Your task: Rewrite the lines starting with the one containing "What do you see at coordinates (982, 653)" and ending after the one containing "I want to click on retweet-count: 27, so", changing "What do you see" to "What element is" and leaving everything else as it is.

Collected data:
* * *

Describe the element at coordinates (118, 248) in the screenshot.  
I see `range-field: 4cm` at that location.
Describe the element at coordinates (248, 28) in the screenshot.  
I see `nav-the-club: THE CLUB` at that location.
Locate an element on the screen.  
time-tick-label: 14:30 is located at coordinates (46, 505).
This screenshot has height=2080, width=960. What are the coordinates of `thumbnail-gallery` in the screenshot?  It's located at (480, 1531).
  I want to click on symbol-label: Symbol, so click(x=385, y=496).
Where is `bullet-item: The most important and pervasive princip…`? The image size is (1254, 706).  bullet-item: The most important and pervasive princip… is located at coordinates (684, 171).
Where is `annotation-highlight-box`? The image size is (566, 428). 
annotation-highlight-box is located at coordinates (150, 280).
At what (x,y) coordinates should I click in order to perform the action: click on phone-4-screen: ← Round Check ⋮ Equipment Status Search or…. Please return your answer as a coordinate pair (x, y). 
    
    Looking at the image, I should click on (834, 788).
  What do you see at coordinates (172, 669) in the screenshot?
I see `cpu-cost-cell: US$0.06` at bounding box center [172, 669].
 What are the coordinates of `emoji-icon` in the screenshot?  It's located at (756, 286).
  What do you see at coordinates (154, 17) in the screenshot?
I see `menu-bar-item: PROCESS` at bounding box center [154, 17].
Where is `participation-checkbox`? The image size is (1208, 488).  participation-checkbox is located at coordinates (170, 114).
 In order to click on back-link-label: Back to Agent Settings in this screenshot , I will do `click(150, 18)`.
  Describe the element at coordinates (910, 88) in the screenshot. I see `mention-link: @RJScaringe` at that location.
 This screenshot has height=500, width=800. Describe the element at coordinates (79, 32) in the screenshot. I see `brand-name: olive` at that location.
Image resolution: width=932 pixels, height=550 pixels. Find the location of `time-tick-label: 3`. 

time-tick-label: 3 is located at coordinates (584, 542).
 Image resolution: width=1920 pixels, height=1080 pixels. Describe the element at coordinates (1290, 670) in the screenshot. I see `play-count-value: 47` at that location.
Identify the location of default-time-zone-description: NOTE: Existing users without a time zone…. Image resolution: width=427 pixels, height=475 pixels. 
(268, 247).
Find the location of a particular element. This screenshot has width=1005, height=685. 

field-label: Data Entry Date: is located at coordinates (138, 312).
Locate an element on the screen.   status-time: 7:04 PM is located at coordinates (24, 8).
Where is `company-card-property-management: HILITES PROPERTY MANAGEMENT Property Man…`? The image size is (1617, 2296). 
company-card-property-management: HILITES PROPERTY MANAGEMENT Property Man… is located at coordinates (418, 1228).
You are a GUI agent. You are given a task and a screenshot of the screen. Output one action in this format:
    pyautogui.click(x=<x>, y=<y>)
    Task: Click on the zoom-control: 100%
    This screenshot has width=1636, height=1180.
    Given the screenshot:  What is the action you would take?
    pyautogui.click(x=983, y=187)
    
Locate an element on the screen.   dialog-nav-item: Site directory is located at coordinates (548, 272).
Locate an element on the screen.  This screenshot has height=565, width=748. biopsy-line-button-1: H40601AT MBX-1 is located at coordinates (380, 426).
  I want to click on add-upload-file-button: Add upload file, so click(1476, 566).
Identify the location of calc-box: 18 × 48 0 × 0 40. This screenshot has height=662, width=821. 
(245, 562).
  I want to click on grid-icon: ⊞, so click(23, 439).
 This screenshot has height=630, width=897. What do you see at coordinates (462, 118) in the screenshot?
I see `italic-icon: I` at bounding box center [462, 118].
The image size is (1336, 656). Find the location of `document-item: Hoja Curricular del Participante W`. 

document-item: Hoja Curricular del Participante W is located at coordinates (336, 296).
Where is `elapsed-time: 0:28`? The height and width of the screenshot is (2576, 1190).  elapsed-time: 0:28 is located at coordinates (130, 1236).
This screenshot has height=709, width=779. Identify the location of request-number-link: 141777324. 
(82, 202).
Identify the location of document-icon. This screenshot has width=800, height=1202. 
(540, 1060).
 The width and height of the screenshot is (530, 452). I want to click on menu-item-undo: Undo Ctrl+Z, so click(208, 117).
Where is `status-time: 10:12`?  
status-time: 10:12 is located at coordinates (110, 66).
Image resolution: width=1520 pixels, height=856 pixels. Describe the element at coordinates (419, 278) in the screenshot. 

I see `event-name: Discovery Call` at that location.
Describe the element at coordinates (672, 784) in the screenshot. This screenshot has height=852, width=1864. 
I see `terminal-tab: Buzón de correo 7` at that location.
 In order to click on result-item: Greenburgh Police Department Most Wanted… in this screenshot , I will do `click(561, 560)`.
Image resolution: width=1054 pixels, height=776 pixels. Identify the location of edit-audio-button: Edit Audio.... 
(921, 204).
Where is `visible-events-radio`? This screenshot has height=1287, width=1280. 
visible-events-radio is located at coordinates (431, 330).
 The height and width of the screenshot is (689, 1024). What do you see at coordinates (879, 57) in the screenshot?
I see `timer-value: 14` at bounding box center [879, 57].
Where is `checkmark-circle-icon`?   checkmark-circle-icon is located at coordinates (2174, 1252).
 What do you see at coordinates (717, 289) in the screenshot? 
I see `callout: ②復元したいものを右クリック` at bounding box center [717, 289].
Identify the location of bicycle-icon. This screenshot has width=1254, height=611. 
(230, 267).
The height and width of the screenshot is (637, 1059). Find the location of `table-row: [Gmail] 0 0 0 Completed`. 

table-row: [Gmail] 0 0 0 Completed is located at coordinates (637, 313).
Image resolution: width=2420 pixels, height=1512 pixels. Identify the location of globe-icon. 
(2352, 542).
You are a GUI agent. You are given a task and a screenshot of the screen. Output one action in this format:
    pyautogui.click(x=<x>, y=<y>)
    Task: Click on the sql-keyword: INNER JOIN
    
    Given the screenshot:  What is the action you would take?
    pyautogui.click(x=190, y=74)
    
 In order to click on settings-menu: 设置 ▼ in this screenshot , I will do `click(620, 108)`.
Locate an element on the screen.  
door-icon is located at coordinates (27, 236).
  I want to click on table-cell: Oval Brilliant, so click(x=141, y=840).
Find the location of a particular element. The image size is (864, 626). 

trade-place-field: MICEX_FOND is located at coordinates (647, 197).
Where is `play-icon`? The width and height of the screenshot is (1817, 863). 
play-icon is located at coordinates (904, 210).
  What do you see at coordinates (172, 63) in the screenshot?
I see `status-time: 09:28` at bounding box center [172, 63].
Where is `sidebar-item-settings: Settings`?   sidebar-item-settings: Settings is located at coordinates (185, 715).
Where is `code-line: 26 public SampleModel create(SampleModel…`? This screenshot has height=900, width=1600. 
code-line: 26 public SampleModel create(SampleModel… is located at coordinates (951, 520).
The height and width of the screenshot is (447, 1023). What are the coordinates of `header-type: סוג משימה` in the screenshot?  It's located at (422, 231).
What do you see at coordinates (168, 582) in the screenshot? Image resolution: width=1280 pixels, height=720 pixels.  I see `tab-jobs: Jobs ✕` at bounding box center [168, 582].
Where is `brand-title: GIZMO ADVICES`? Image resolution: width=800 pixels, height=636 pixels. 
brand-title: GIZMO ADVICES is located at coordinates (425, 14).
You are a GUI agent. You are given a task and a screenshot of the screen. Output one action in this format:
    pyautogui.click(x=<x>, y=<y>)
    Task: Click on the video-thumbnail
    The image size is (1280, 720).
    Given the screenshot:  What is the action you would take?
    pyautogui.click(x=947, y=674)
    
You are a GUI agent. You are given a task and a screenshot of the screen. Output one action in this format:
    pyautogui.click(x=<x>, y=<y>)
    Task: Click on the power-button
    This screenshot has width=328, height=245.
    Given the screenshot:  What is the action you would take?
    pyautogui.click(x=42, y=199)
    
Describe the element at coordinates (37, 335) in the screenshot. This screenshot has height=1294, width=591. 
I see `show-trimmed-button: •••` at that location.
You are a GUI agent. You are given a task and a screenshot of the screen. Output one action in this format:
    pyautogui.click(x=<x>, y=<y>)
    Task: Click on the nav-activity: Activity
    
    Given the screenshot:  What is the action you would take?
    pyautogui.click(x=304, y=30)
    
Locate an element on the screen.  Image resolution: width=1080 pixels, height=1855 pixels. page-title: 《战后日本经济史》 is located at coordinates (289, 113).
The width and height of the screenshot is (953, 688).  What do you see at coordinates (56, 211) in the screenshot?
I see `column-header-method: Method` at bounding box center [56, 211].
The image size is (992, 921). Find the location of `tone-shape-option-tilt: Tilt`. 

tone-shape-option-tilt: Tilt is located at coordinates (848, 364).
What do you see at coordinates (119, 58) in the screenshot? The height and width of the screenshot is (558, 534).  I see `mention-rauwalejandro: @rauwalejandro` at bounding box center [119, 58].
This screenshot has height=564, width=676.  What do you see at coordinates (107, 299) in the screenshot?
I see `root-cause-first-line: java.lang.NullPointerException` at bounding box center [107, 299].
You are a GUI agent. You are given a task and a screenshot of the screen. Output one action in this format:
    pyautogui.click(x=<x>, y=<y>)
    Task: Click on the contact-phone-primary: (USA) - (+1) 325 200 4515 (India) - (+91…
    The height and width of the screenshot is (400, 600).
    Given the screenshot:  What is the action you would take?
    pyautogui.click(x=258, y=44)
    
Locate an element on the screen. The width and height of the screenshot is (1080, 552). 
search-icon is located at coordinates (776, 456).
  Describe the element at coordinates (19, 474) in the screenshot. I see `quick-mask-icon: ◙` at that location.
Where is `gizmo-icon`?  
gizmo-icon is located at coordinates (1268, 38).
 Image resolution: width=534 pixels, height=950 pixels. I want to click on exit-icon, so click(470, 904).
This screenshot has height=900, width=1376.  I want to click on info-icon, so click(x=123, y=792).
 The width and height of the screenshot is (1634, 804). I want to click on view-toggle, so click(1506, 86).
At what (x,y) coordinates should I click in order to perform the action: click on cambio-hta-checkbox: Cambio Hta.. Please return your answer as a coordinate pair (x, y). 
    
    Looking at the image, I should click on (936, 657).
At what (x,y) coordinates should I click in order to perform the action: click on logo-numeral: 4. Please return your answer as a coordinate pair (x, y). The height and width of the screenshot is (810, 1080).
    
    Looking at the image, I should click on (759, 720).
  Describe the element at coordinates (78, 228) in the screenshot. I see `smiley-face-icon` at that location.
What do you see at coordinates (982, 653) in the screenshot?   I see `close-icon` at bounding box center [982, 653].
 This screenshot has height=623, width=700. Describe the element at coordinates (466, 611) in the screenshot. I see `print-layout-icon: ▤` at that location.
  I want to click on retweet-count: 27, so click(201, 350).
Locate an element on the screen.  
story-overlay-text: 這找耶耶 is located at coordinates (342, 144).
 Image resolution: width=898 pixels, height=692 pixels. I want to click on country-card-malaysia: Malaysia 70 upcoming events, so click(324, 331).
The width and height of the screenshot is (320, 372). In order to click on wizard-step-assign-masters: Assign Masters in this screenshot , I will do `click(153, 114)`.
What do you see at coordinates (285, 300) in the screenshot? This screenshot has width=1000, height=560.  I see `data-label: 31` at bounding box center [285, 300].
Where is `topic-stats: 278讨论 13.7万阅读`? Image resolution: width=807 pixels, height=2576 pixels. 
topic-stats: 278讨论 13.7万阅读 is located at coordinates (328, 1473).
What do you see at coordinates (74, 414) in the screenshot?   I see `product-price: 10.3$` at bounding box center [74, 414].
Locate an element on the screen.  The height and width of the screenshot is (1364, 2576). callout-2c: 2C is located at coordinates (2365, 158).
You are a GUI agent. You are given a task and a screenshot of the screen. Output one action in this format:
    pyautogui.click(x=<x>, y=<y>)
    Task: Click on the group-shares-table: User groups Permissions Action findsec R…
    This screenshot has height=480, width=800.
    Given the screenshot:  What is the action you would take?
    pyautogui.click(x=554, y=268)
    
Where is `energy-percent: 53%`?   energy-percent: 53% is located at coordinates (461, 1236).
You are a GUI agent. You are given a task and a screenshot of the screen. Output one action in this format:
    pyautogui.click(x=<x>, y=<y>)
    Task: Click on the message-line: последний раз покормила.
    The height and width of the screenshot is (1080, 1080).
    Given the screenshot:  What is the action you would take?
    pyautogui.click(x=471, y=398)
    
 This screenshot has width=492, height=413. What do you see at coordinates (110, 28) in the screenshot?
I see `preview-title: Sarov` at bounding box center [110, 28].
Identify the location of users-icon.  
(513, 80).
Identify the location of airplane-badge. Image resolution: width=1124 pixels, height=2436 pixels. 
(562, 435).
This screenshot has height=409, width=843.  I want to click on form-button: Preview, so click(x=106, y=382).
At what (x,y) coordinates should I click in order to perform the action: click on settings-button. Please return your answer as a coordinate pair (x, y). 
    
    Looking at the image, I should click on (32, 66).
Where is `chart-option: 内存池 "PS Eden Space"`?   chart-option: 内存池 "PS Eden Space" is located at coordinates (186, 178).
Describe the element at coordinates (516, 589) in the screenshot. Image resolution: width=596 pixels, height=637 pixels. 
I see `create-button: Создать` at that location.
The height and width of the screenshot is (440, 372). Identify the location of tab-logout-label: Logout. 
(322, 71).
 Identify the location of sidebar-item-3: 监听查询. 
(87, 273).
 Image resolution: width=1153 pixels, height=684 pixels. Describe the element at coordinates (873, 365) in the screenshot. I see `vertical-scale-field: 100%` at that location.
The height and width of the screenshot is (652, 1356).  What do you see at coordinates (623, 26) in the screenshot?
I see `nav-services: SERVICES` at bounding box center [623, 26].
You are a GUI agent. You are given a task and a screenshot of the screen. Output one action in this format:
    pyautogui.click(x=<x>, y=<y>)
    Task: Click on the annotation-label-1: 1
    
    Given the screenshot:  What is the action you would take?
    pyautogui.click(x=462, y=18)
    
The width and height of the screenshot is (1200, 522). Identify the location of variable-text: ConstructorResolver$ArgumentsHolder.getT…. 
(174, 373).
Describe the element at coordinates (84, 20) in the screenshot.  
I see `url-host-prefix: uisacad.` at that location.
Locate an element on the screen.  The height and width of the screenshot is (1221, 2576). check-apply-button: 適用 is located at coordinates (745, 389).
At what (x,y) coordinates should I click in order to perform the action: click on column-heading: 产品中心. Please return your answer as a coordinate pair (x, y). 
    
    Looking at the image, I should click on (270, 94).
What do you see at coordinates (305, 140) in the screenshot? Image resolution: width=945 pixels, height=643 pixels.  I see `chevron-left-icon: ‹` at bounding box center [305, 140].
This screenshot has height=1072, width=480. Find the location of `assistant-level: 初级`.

* * *

Answer to this problem:
What element is at coordinates (982, 653) in the screenshot?   I see `close-icon` at bounding box center [982, 653].
 This screenshot has height=623, width=700. Describe the element at coordinates (466, 611) in the screenshot. I see `print-layout-icon: ▤` at that location.
  I want to click on retweet-count: 27, so click(201, 350).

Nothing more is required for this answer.